Degustare sette annate del Cru Colle Calvario che abbracciano gli ultimi ventisette anni di produzione del Castello di Grumello, ha significato quindi fare un viaggio emotivo e tecnico nel passato vinicolo, non solo di questa gloriosa azienda, ma più in generale della Valcalepio e del vino italiano.
La degustazione
Colle Calvario 2007: al naso emerge il frutto, potentemente mitigato da una nota burrosa. Evidente l’alcolicità al naso, che dà in bocca un buon corpo e morbidezza. Tannini dolcissimi e levigati.
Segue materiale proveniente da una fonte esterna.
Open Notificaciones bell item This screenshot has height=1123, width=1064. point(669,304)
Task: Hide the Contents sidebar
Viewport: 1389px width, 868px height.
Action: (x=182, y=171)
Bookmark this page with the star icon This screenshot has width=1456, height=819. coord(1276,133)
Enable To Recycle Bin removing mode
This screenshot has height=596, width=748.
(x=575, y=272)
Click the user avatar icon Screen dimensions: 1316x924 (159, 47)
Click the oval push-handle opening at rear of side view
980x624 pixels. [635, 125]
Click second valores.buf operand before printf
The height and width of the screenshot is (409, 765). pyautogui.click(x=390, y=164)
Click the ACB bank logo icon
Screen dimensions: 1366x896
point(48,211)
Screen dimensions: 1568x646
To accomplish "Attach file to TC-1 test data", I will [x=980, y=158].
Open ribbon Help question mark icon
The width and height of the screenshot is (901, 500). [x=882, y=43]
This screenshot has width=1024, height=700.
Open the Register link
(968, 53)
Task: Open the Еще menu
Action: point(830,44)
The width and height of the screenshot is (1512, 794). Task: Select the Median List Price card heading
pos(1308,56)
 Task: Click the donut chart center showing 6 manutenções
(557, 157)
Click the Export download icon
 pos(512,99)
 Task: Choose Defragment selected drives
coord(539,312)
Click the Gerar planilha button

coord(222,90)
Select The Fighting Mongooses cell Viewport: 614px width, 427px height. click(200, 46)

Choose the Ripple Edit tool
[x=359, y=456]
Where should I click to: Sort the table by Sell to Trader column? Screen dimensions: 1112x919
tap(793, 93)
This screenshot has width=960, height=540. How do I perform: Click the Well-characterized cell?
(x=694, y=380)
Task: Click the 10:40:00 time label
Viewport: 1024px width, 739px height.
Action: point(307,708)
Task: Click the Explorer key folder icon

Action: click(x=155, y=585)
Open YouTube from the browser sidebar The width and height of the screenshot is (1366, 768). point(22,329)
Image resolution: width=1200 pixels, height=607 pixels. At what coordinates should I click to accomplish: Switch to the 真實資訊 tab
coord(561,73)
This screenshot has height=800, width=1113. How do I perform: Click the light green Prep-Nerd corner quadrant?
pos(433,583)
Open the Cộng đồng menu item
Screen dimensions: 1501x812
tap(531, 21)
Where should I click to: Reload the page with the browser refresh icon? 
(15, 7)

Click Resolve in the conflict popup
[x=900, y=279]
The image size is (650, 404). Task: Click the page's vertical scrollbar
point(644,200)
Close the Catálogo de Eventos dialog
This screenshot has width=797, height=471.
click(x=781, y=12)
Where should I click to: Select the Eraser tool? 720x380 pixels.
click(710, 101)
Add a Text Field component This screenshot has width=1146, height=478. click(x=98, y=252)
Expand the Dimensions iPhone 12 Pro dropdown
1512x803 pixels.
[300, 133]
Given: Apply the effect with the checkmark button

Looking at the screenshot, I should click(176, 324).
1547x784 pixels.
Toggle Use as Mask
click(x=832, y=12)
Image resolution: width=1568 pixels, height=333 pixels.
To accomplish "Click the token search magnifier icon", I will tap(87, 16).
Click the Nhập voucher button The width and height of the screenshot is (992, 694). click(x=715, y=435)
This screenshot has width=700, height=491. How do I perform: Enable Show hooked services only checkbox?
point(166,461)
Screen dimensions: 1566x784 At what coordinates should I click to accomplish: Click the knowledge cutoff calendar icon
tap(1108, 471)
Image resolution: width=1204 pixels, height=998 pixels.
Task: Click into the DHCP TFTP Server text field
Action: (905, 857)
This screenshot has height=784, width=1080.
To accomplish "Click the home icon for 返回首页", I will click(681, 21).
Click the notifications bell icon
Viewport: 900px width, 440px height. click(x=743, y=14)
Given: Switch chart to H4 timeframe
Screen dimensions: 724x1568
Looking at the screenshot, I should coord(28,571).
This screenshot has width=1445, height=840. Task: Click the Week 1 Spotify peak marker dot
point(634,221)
Colle Calvario 2005: naso più intenso, complesso e maturo dell’annata precedente. Bel corredo aromatico di spezie e terziari. In bocca fibra più nervosa, con bellissima espressione minerale.
Colle Calvario 2001: tra le annate più interessanti. Emerge subito la nota di grafite e inchiostro, supportato da profumi vegetali e fruttati. Secondo Nicola Bonera, “Ricorda uno Chateau Margaux per finezza espressiva”. Tannino medio e finale meno minerale del 2005. Buona freschezza, grande bevibilità ed eleganza. Un grandissimo vino.
Colle Calvario 1998: trama aromatica di frutta cotta. Nei minuti di degustazione è quello che cambia meno nel bicchiere. Tra tutte le annate forse la più “piccola”, ma rimane comunque un prodotto interessante. In bocca tannini polverosi e retrogusto di liquirizia.
Colle Calvario 1997: annata molto interessante, in continua evoluzione del bicchiere. Tono fresco al naso, con labili accenni di peperone e frutto dolce. In bocca è intenso, con tannini avvolgenti. Una continua scoperta.
Colle Calvario 1991: naso fresco e leggermente metallico, che lascia spazio dopo qualche minuto a un buon corredo aromatico di frutti neri e una ricordo di liquirizia. E’ il vino che più degli altri si discosta dalla tipicità del Cru Colle Calvario, per la freschezza in bocca che prevale sul tutto il resto. Secondo Pietro Pellegrini “è il vino mai pronto”, per l’acidità spiccata, poco sostenuta dalle altre durezze, e non riequilibrata dalle morbidezze. Da prendersi così com’è.
Colle Calvario 1988: naso intenso di frutta cotta e fieno secco. In bocca permane l’acidità e la struttura, con tannini presenti. Un vino che ha ventisette anni, che conserva una certa nota croccante nella trama. Inaspettato.